§ Data to process:
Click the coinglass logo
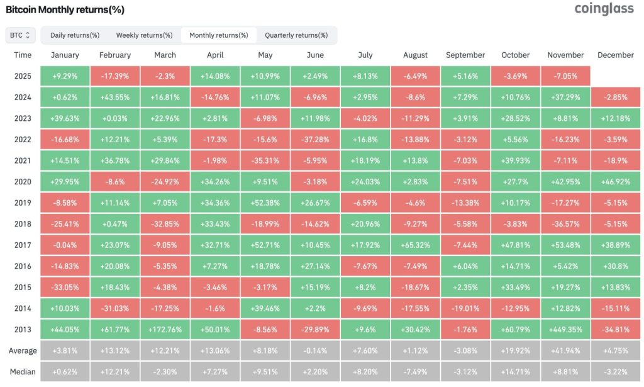Screen dimensions: 644x387 point(604,9)
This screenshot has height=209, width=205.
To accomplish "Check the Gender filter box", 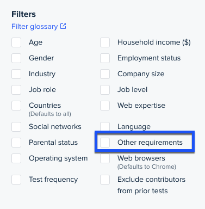I will (16, 58).
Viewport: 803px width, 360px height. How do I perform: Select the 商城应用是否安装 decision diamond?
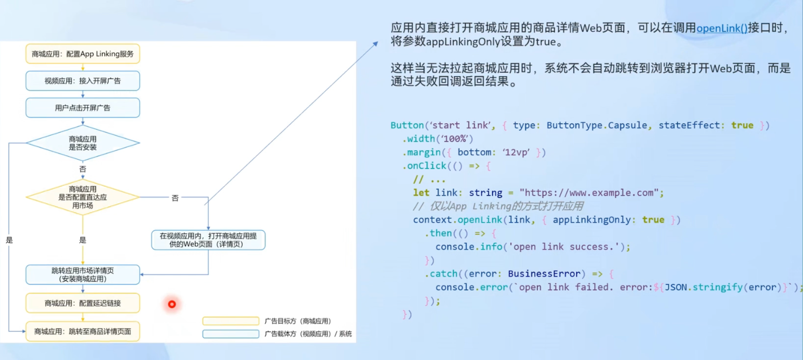[x=83, y=143]
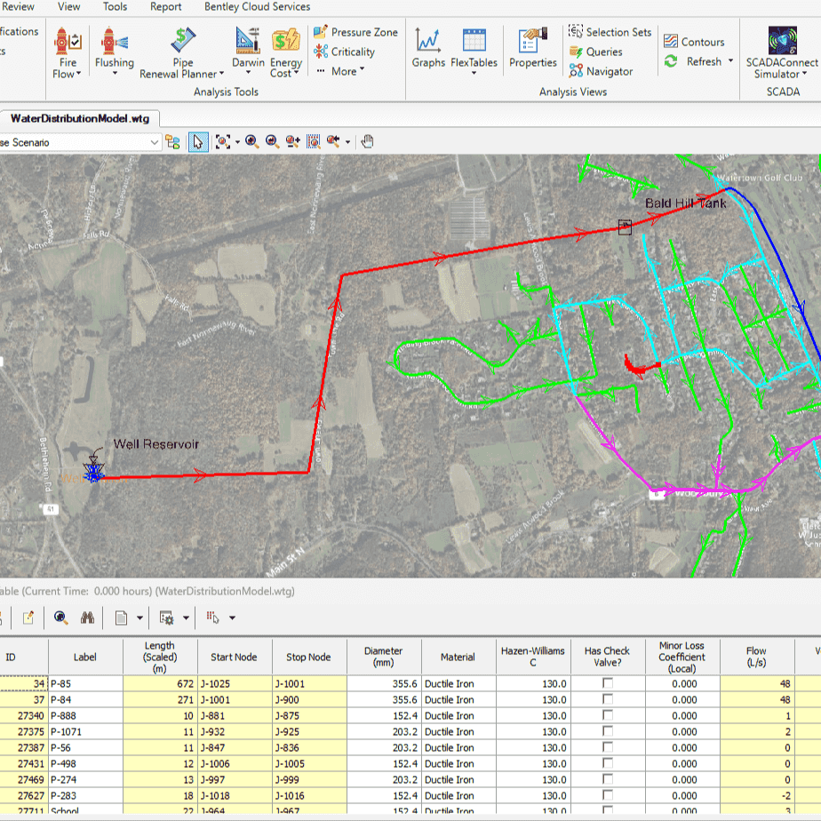Screen dimensions: 821x821
Task: Sort table by Diameter column header
Action: (383, 657)
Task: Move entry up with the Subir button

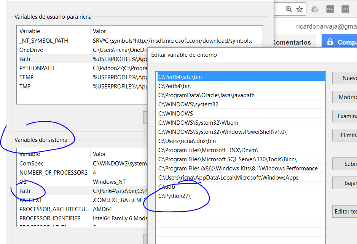Action: (x=345, y=164)
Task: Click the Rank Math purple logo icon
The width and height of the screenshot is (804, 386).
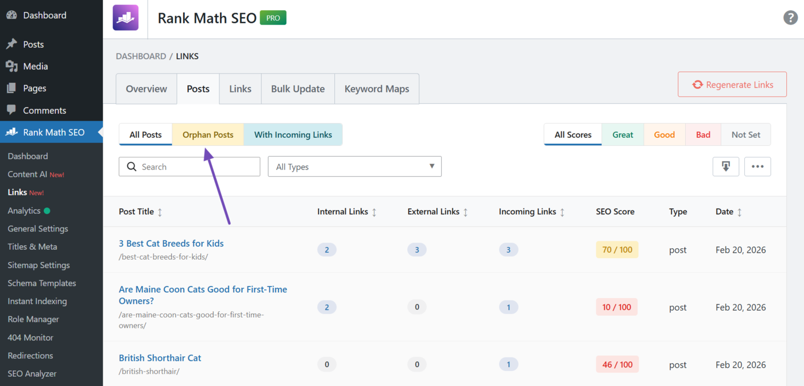Action: 125,18
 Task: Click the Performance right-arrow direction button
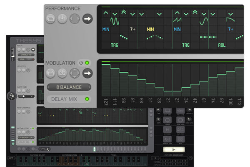tap(88, 19)
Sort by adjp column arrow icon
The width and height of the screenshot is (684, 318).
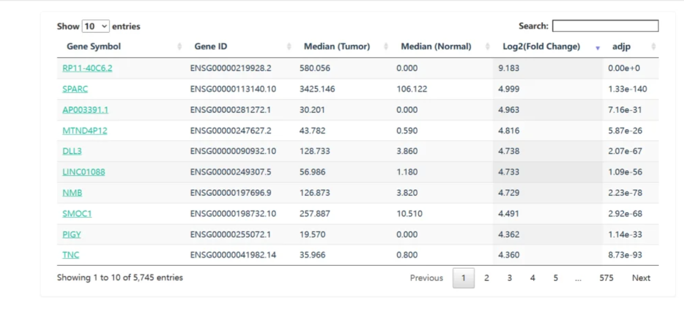click(x=653, y=47)
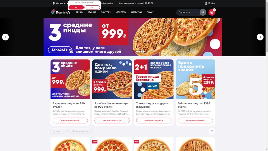Click the login icon next to Войти
The width and height of the screenshot is (268, 151).
206,3
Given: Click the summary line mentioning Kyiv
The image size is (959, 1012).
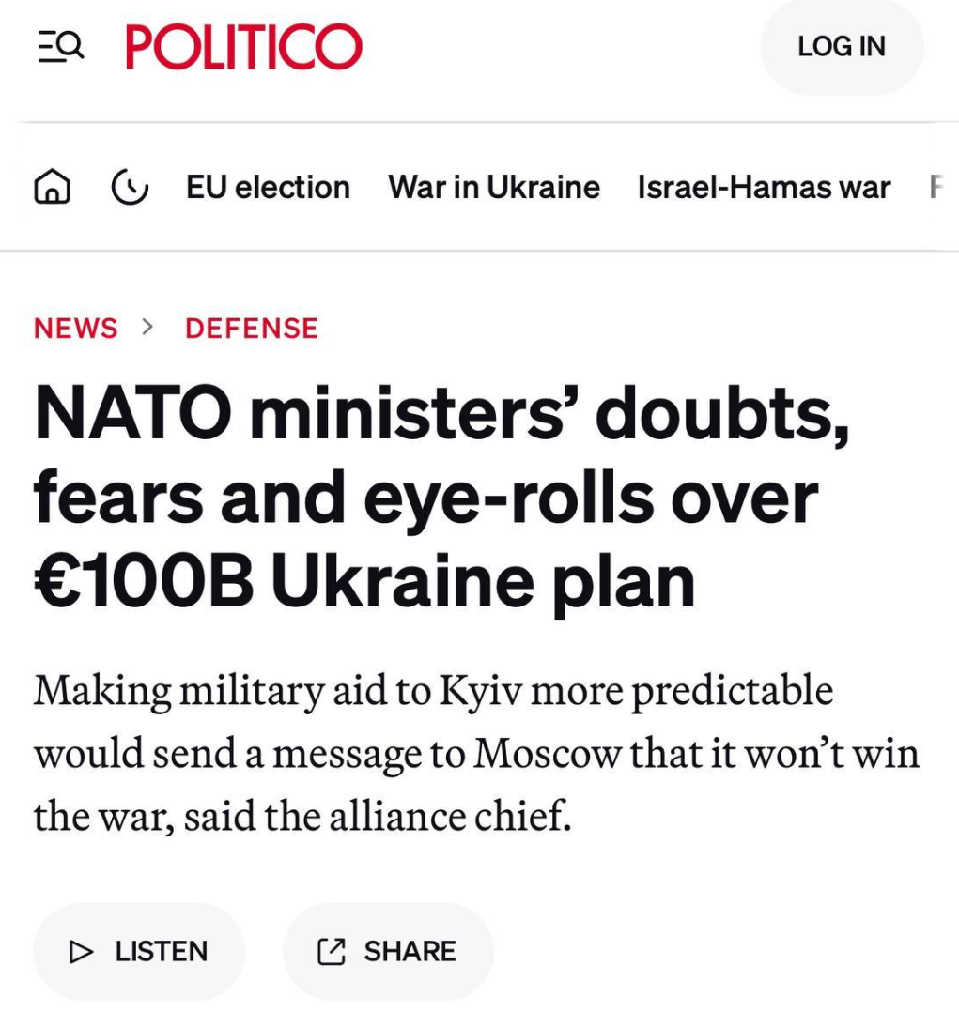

§ Exercise description:
Can you set out the stretch from the line containing "Sort by adjp column arrow icon" through the end of the rows as a JSON list of strings, one string per line, with blank lines and the pictures left out?

§ Finished exercise:
[
  "Sort by adjp column arrow icon",
  "The width and height of the screenshot is (684, 318).",
  "click(x=653, y=47)",
  "Click the login icon next to Войти",
  "The width and height of the screenshot is (268, 151).",
  "206,3",
  "Given: Click the summary line mentioning Kyiv",
  "The image size is (959, 1012)."
]